Does it make sense to buy insurance against, say, a nuclear attack on Washington—if all the insurance providers' headquarters are inside the Beltway? Of course not. So why do investors buy insurance on U.S. government debt?
As many of us learned painfully during the economic meltdown, credit-default swaps are a form of insurance on financial instruments. They're contracts that pay off in the event that an entity fails to make good on its debt. You could, for example, pay a $2 premium to insure $100 in debt of, say, Lehman Bros. If Lehman goes Chapter 11, the party that sold the insurance pays $100 (or the difference between $100 and the amount Lehman can actually pay its creditors). Selling credit-default swaps is a fantastic business so long as the insured instruments or companies don't fail. That's what got AIG into so much trouble. It sold cheap protection on huge amounts of subprime mortgage bonds and collateralized debt obligations but never put money aside to make good on potential claims—leaving taxpayers on the hook to pay them off.

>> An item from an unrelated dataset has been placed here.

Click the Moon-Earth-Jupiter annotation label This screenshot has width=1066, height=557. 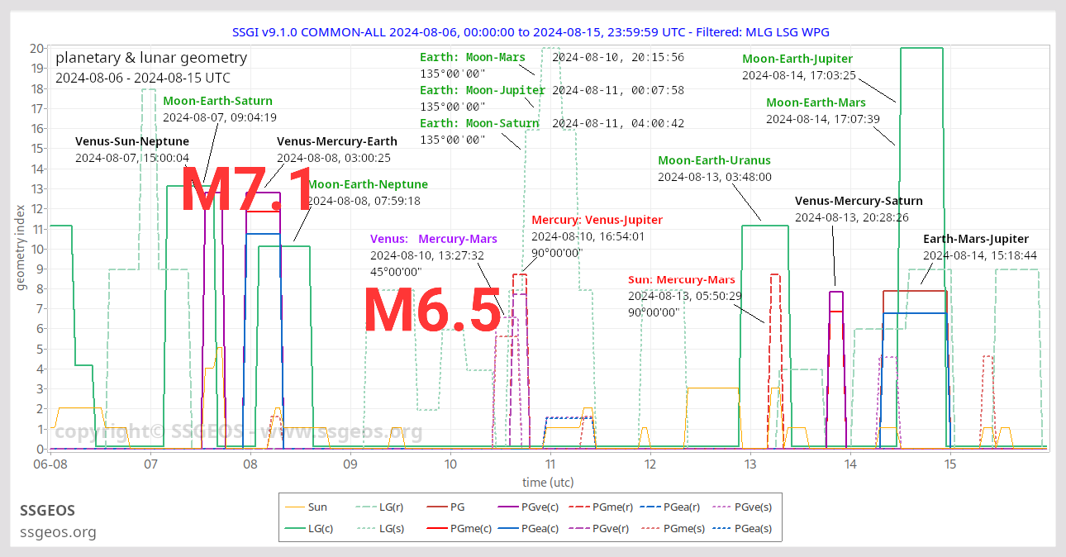[x=797, y=59]
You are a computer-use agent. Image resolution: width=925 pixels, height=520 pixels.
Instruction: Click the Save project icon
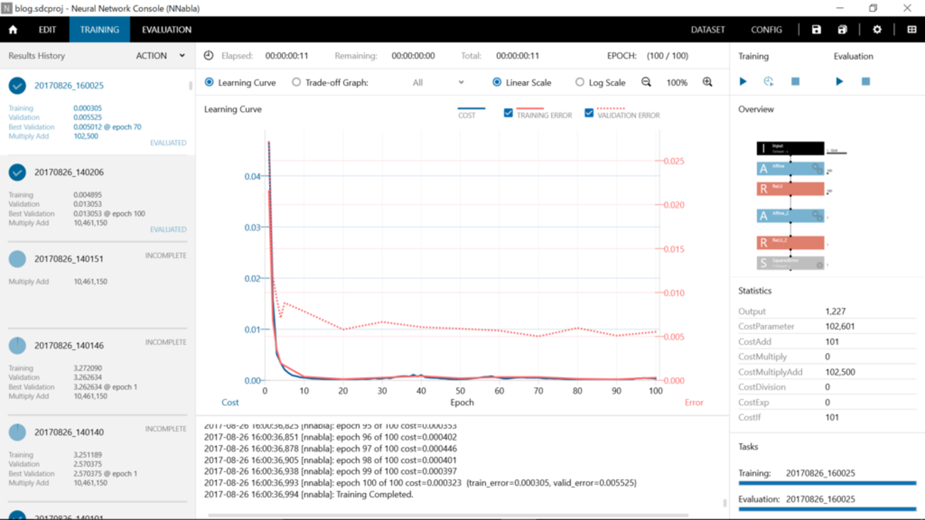point(816,30)
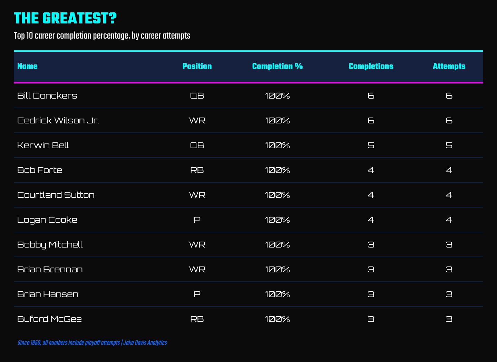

This brings us to the odd business of credit-default swaps on countries. In the sovereign credit-default swap market, investors can purchase (and trade) protection against the default of debt issued by governments, such as, say, Greece. In the wake of Greece's recent woes, there have been accusations that trading in CDS helped aggravate the crisis. Of course, Greece, it turns out, was never in real danger of defaulting on its debt—the notion that Europe's financial powers would have stood by while a euro-using country simply reneged on government debt was far-fetched.
So why bother with credit-default swaps on nations? CDS are a way of hedging existing positions: The value of CDS rise when the value of the bonds they insure fall. They can also be a cheap way of expressing a pessimistic view on countries' financial prospects without going to the trouble of selling short the bonds issued by the national government. Many people buying CDS for a country don't expect to collect the insurance, they expect to sell the insurance policy to somebody else. For investors, sovereign default swaps are not buy-and-hold insurance policies. They are a form of casino chip.
But in the long run, CDS only make sense as an asset class if they pay out in the event of default. This is why it's so curious that there is a market—albeit a small one—for credit default swaps on U.S. government debt. After all, if the U.S. government were to default, who would be able to pay the claims?
According to the Bureau of Public Debt, there is $8.15 trillion in U.S. government debt owned by the public. In addition, now that the United States has taken control of the failed mortgage giants Fannie Mae and Freddie Mac, the government is formally standing behind the debts of those two entities, which surpass $5 trillion. Now, let's imagine a world in which the U.S. government, lacking the will to tax or cut spending, can't scrape up the cash to stay current on interest payments and can't roll over debt as it matures. That would trigger a huge decline in the value of treasuries and mortgage-backed securities. The balance sheet of every U.S. financial institution—JPMorgan, Goldman, Citi, your neighborhood bank, the Federal Reserve, money-market funds—would be decimated. There wouldn't be a single solvent bank, insurer, or company in the United States. The large multinational banks, which have significant U.S. operations and plenty of this stuff on their books, would likewise be wiped out. Oh, and foreign holders of U.S. debt—see this list topped by China and Japan—would be toast, too.
In this dystopia, who, precisely, would be able to make good on the insurance sold on U.S. government debt? The last time we had a set of events that were supposed to trigger large-scale payment of credit-default swaps, the system basically shut down. All the investors who bought insurance on financial instruments from AIG got paid off in full only because the U.S. government bailed the company out. Who would bail out the Treasury Department and the Federal Reserve?
By definition, you can't collect an insurance payment on an entity that's too big too fail. That may help explain why the sovereign CDS market on U.S. debt is comparatively small. According to the Depository Trust and Clearing Company, there are about 415 contracts outstanding on about $2.25 billion in U.S. debt. That's tiny in comparison to the amount of total U.S. debt and in comparison to the market as a whole. According to DTCC, CDS on U.S. government debt are the 98th-largest position in the market today, between CDS on CenturyTel and Wal-Mart. By comparisons, investors have bought insurance worth $25 billion on Italy's debt, $15.6 billion on Spain's debt, and $6.4 billion on Bank of America's. (Here's more data and pricing on CDS form Markit.)
In 2008, we learned—or should have learned—that when a systemic crisis hits, hedges and insurance are worthless when the party on the other side of the table can't make good on its financial commitments. We learned—or should have learned—that much of the innovation that was touted as a new mode of investment, and as a spur to greater transparency, liquidity, and efficiency, turned out to be just another form of reckless gambling.